I remember the excitement of planning the trip. I remember the crowds outside the British Museum and having to queue for ages.
I remember being shepherded through the exhibition, in truth not seeing much as a tiny tot, but still being exhilarated by it all.
To compensate me for the long queues and not all that much to see once we’d been through the exhibition, my parents bought me a souvenir of the visit; a Tutankhamun Mask Mug, which still to this day forms part of my minuscule trophy cabinet, in itself part of a slightly larger drinks cabinet:
For several decades, that “Treasures of Tutankhamun” relic of mine has served as the collection dish for small coins that are better off in the charity coin jar than in my pocket. While it still serves that purpose, in theory, in practice (nearly 50 years later) I rarely use cash these days so the jar fills up mighty slowly.

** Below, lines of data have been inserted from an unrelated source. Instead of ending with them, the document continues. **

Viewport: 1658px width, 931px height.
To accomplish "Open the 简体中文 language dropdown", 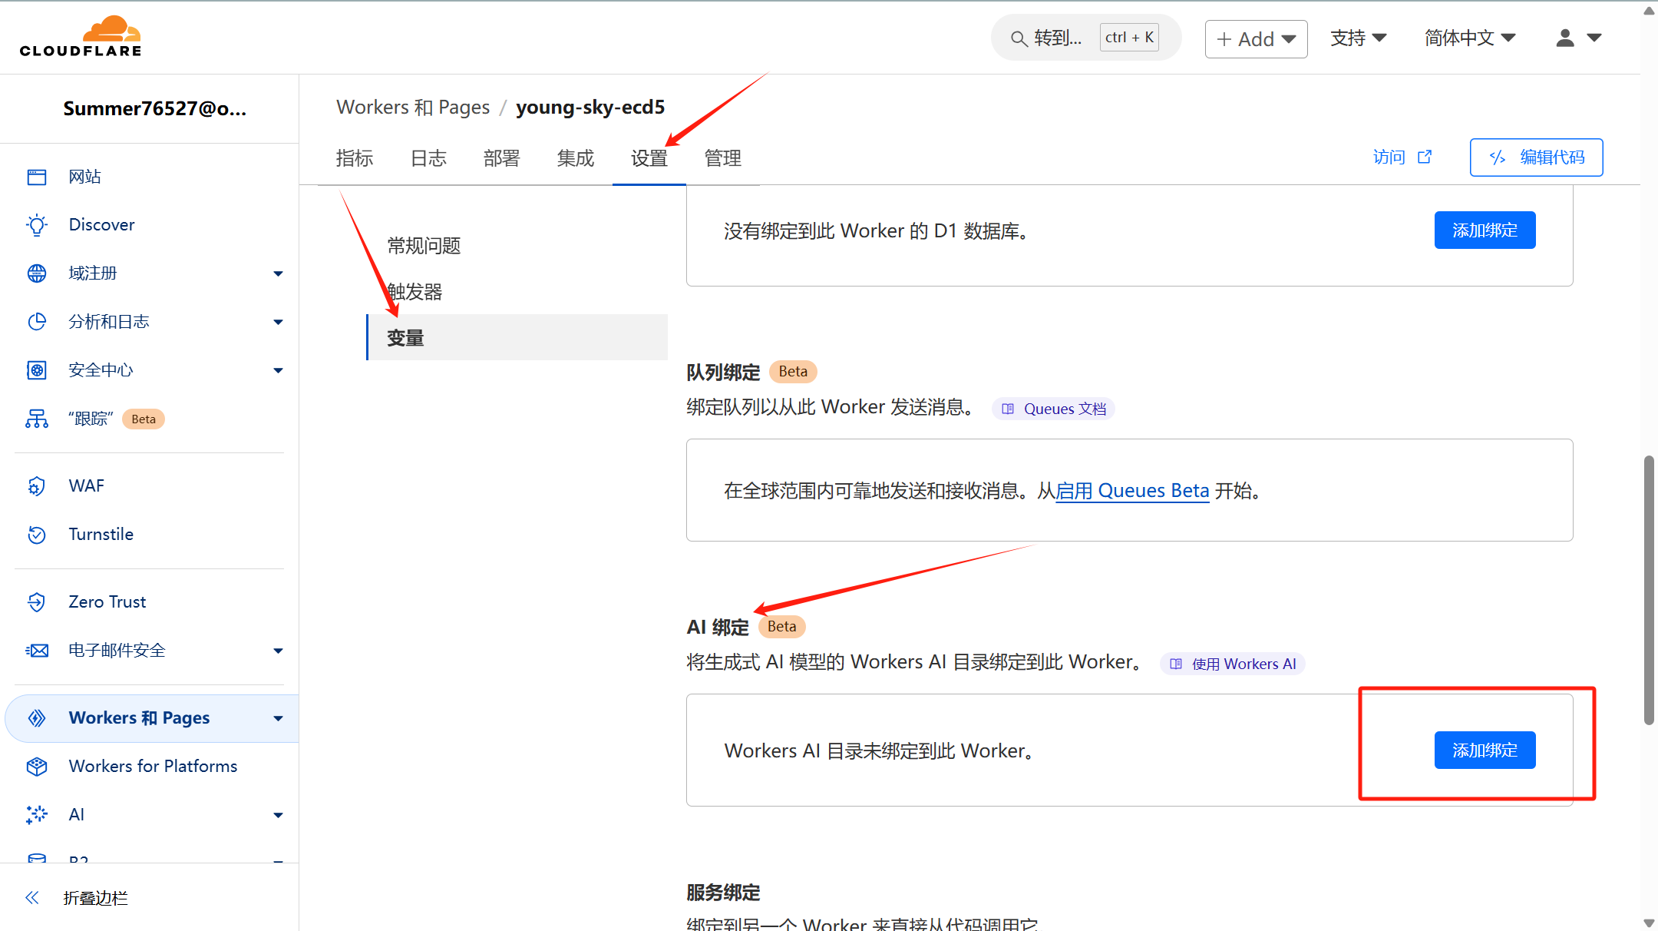I will [1469, 38].
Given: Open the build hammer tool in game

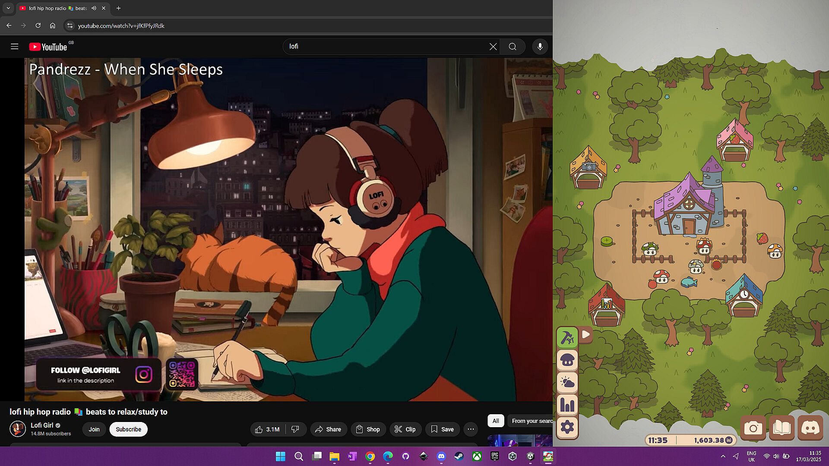Looking at the screenshot, I should coord(567,337).
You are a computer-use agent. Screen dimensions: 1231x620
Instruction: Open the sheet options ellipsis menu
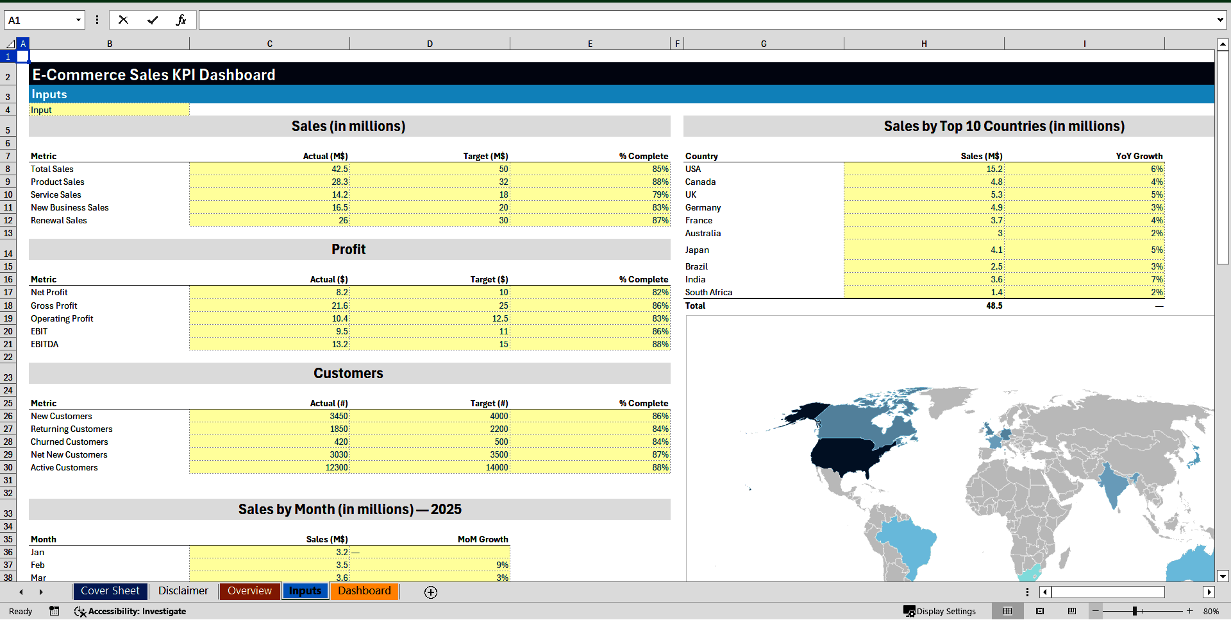(x=1027, y=592)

Earlier in 1972 – The Curse of “Toot”
My favourite memory surrounding the huge public phenomenon that was the Tutankhamun exhibition was my Grandma Anne’s take on the topic, in early spring of 1972.
Grandma Anne, bless her, was more than a little deaf by 1972. Also, despite having lived in England since just after the first world war, English was not even her second language, after Russian and Yiddish.

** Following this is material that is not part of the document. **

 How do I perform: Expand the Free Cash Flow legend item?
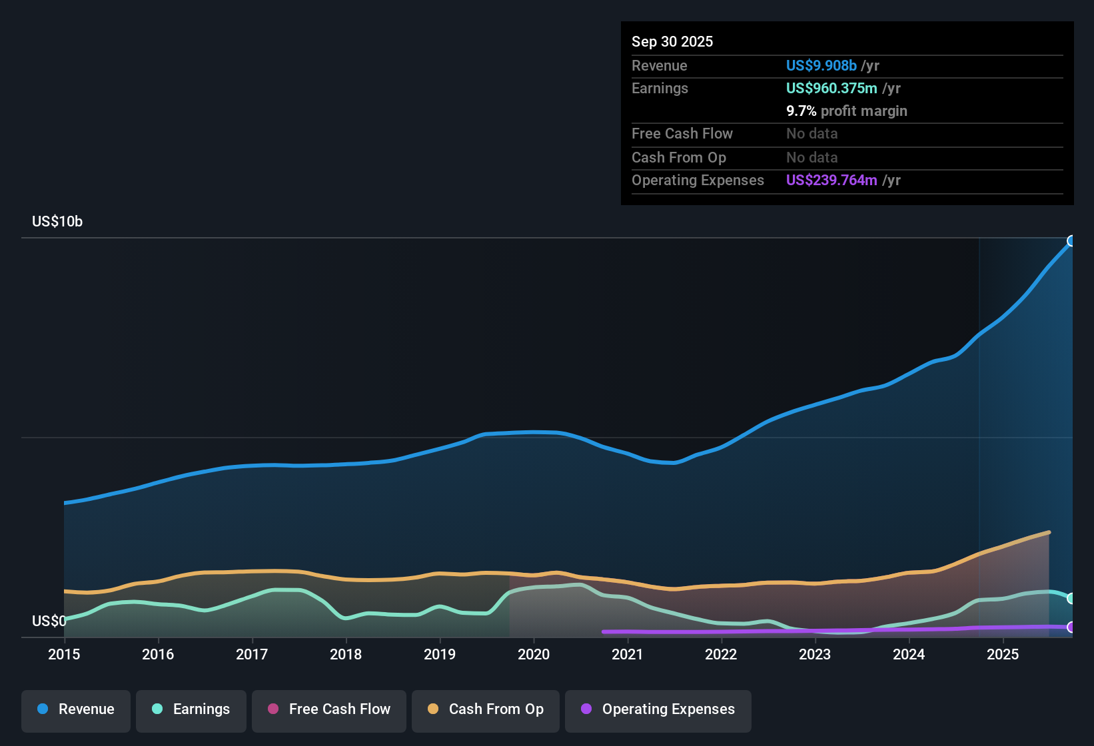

Driving away from Streatham one Sunday, I’ll guess just before the arrival, or early in the days of, the exhibition, Grandma Anne exclaimed, as we drove along Bedford Hill, that someone had cursed the common.
We asked her what she was on about. She’d heard it on the radio. She was emphatic. Grandma Anne didn’t know the details, but someone had put a curse on the place and if you went there, bad things were likely to happen to you. She was keen for me especially to keep away from the place.
The curse of Tooting Common. It took us a while to twig her confusion and we three were in stitches about it. I’m not sure Gradma Anne ever got her head around why they named a park in South London after an Egyptian Pharaoh …or maybe a Pharaoh after a South London park.
Anyway…
Cursed Or Lucky? Autumn 2012
…roll the clock forward more than 40 years after the 1972 exhibition in London – Janie and I got something close to a private viewing in Cairo in 2012 when we inadvertently arrived in Egypt on the day some trouble kicked off, so we visited the Cairo Museum in the absence of 95% of the normal number of tourists:
There’s lucky, not cursed…hopefully.